Speaker
Description
Quantifiable and interpretable descriptors of nerve fiber architecture at microscopic resolution are an important basis for a deeper understanding of human brain architecture. 3D polarized light imaging (3D-PLI) provides detailed insights into the course and geometry of nerve fibers in whole postmortem brain sections, represented in large datasets. The large amounts of data, combined with complex textures in 3D-PLI images, however, make analysis challenging and limit access to data annotations. To this end, we propose using self-supervised contrastive learning to extract deep texture features for fiber architecture in 3D-PLI. We use the texture features to analyze the regional organization of the human hippocampus in combination with geometric unfolding to reduce the effects of its folded topology and project the features to a canonical reference space.
We analyze the fiber architecture of a human hippocampus of an 87-year-old male, measured with a polarizing microscope (PM) at 1.3 µm in-plane resolution on 60 µm thick brain sections. The volume comprises 545 brain sections, each 26757 × 22734 pixels in size. We apply contrastive learning to learn robust and descriptive representations by contrasting similar (positive) and dissimilar (negative) pairs of texture examples. Here, we leverage the volume reconstruction of individual brain sections in the learning objective to identify positive pairs based on a fixed distance between example image patches either in-plane (CL-2D) or across brain sections in 3D (CL-3D) (Fig. 1A). The objective is used to train a width-reduced ResNet-50 architecture on the full hippocampus, extracting 256 texture features for square patches of 128 pixels size (166 µm). After training, inference is performed using a sliding window approach to generate feature maps for whole brain sections (Fig. 1B). To analyze the folded architecture of the hippocampus, we apply HippUnfold and sample features from the feature maps at multiple depths of the pyramidal layer of the hippocampal Cornu ammonis (CA) region and the subicular complex (Fig. 1C). Subsequently, PCA is performed to reduce feature dimensionality for visualization and improve computational stability in further analysis (Fig. 1E).

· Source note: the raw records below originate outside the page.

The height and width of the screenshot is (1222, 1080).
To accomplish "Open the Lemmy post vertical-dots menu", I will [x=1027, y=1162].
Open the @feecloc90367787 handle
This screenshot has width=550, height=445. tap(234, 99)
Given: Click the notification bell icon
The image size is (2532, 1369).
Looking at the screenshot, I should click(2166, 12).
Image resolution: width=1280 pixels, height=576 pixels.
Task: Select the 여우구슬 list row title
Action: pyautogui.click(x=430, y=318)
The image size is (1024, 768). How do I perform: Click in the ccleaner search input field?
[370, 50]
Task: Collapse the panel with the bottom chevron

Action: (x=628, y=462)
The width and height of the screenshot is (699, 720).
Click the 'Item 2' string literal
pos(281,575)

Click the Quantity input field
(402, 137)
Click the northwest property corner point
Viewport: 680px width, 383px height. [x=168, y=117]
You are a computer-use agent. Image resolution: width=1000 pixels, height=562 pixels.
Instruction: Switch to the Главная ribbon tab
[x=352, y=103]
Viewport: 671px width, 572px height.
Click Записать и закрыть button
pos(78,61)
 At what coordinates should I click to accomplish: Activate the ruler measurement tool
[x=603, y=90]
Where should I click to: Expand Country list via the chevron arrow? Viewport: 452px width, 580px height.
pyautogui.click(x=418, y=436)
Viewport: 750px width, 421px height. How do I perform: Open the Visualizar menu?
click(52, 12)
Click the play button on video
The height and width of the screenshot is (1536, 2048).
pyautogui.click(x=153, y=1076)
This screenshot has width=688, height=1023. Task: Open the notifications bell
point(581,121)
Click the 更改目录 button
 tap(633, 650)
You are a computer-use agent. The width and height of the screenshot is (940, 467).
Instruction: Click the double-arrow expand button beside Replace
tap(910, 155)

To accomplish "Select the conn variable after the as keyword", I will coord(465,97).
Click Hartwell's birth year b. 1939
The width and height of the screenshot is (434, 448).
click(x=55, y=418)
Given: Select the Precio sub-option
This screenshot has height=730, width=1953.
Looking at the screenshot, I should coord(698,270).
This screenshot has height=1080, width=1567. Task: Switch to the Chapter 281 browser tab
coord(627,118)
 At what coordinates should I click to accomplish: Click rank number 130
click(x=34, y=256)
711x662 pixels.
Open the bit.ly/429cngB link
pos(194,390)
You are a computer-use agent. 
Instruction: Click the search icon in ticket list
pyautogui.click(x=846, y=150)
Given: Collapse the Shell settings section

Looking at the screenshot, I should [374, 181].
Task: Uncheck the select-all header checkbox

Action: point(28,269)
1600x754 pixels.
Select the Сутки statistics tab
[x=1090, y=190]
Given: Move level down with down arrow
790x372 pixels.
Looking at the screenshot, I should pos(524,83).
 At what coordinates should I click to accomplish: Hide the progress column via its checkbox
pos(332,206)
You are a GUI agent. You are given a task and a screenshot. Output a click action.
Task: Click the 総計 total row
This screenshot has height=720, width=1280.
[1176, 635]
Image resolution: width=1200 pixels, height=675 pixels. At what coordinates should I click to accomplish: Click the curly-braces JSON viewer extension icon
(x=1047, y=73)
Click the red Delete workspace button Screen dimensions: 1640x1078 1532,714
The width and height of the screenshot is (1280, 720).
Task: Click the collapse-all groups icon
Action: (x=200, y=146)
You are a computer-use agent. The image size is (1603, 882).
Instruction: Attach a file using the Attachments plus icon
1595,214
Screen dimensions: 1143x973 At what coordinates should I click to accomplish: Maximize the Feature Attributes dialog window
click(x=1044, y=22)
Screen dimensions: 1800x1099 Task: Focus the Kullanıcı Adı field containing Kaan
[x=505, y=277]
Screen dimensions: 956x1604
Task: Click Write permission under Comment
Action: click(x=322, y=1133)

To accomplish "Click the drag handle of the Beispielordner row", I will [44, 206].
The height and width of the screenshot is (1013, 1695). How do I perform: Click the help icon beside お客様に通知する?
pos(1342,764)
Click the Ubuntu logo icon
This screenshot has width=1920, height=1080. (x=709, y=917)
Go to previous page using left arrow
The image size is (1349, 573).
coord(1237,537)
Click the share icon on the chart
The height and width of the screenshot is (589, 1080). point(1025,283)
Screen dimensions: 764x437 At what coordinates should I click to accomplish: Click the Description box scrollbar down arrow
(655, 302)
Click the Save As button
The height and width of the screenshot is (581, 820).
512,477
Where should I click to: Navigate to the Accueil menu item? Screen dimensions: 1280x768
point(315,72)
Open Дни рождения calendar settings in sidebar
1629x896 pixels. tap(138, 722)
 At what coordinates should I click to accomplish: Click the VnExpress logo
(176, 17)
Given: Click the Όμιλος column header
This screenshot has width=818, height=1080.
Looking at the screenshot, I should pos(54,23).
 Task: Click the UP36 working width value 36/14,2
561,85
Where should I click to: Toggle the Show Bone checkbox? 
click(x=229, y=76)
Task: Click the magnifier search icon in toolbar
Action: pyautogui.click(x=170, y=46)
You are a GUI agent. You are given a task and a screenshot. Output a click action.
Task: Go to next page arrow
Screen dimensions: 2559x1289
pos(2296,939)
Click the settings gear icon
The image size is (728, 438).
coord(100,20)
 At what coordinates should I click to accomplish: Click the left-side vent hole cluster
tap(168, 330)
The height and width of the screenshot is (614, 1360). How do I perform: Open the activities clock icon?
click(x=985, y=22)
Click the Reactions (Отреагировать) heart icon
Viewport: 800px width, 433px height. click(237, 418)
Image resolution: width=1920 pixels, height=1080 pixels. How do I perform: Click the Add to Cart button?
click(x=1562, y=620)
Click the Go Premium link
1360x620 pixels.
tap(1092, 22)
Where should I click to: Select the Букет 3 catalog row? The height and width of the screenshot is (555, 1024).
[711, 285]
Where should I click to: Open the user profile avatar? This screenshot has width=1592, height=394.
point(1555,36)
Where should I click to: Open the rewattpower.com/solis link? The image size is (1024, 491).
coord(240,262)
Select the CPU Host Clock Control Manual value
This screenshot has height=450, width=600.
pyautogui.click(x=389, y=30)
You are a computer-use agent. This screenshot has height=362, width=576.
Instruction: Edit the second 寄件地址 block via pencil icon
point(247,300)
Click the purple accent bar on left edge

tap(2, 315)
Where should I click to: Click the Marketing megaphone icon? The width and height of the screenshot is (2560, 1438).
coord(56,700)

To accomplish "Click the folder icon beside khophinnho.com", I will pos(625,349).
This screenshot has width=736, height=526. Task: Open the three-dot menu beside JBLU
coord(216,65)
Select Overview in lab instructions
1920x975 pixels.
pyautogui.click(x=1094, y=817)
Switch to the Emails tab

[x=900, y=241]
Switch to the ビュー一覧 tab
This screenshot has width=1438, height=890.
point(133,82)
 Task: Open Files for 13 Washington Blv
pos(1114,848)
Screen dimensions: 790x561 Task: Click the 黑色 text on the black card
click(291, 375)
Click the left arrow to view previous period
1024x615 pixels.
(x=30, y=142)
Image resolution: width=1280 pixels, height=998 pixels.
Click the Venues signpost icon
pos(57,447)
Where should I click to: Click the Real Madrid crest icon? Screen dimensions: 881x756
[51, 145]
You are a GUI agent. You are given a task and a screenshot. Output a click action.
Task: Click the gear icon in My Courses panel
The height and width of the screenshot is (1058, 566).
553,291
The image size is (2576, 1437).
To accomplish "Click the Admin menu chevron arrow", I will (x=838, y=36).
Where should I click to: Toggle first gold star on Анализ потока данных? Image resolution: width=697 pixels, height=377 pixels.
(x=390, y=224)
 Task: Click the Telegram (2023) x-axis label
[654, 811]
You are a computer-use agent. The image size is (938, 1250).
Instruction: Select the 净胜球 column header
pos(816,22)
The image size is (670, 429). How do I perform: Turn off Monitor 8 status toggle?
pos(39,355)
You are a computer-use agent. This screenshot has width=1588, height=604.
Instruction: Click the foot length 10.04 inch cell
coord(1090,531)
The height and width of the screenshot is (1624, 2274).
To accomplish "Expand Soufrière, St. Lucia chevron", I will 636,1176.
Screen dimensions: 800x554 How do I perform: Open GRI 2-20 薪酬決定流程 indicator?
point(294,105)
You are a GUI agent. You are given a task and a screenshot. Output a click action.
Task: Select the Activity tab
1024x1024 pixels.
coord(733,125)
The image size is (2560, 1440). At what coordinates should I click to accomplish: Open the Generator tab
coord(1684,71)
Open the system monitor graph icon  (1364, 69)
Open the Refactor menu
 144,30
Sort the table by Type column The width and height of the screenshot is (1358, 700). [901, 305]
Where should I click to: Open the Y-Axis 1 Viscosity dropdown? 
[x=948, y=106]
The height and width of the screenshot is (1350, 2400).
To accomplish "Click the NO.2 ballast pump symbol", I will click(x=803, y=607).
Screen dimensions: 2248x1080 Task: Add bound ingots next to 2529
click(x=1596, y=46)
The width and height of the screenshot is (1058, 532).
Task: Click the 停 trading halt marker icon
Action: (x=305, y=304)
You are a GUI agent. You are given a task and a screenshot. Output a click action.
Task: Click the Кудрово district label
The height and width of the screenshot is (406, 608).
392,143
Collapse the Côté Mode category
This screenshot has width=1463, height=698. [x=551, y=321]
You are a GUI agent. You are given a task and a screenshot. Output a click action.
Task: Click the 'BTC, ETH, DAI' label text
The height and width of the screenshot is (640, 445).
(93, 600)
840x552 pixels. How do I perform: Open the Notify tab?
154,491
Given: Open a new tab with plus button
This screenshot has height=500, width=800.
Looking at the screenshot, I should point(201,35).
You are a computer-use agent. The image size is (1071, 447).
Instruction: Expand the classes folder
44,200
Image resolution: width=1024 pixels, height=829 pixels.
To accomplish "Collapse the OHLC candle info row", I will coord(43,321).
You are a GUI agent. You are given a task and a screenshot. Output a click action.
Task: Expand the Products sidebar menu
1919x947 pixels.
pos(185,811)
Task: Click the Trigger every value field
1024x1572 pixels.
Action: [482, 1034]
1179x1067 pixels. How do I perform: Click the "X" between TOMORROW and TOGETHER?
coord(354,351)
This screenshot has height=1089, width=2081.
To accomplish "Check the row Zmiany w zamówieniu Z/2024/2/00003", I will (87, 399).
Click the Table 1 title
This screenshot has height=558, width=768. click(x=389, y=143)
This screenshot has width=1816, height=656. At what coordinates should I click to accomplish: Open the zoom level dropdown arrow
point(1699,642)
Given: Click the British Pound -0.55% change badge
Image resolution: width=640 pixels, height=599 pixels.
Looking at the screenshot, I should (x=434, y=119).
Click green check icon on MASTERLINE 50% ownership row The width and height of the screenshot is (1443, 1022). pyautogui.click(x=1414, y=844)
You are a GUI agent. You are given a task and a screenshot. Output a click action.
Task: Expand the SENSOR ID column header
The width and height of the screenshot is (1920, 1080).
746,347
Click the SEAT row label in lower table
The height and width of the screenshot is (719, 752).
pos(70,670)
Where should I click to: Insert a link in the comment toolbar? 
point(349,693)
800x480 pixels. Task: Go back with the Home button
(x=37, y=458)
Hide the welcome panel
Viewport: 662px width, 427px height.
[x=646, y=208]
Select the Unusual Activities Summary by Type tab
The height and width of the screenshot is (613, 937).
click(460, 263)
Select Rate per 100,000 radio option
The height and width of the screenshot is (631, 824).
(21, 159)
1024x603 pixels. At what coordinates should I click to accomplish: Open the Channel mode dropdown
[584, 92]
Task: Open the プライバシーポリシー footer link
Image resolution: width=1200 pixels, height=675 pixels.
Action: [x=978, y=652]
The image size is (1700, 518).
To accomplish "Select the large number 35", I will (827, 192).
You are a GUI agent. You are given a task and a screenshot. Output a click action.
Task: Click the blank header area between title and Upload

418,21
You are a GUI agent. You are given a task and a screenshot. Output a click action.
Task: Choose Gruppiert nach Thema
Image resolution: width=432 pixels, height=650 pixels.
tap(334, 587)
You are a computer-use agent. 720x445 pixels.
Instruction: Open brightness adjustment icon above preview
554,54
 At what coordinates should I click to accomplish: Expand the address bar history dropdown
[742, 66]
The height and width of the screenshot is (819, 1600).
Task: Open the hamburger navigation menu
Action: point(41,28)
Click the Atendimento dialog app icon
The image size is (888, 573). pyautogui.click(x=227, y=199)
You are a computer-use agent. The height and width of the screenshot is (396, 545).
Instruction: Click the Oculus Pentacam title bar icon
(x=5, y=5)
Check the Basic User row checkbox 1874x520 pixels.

To assess how well the deep texture features reflect the regional organization of the hippocampus, we perform k-means clustering for 6 clusters and compare the results with subfield labels. Clusters in CL-3D features show good visual agreement with hippocampal CA1 - CA4 regions and the subicular complex. In terms of mutual information (0.72), they align more clearly compared to clustering of baseline characterizations based on fractional anisotropy and mean transmittance (0.40), as well as CL-2D (0.61).
Without any supervisory signal, CL-3D features form a well-structured embedding space, following the general regional organization pattern of the hippocampus and additionally highlight an expected functional rostro-caudal heterogeneity. Projecting deep texture features to unfolded space using HippUnfold enables subsequent comparison with diverse modalities. This work thus lays the foundation for incorporating 3D-PLI texture information into a comprehensive multimodal mapping of the human hippocampus.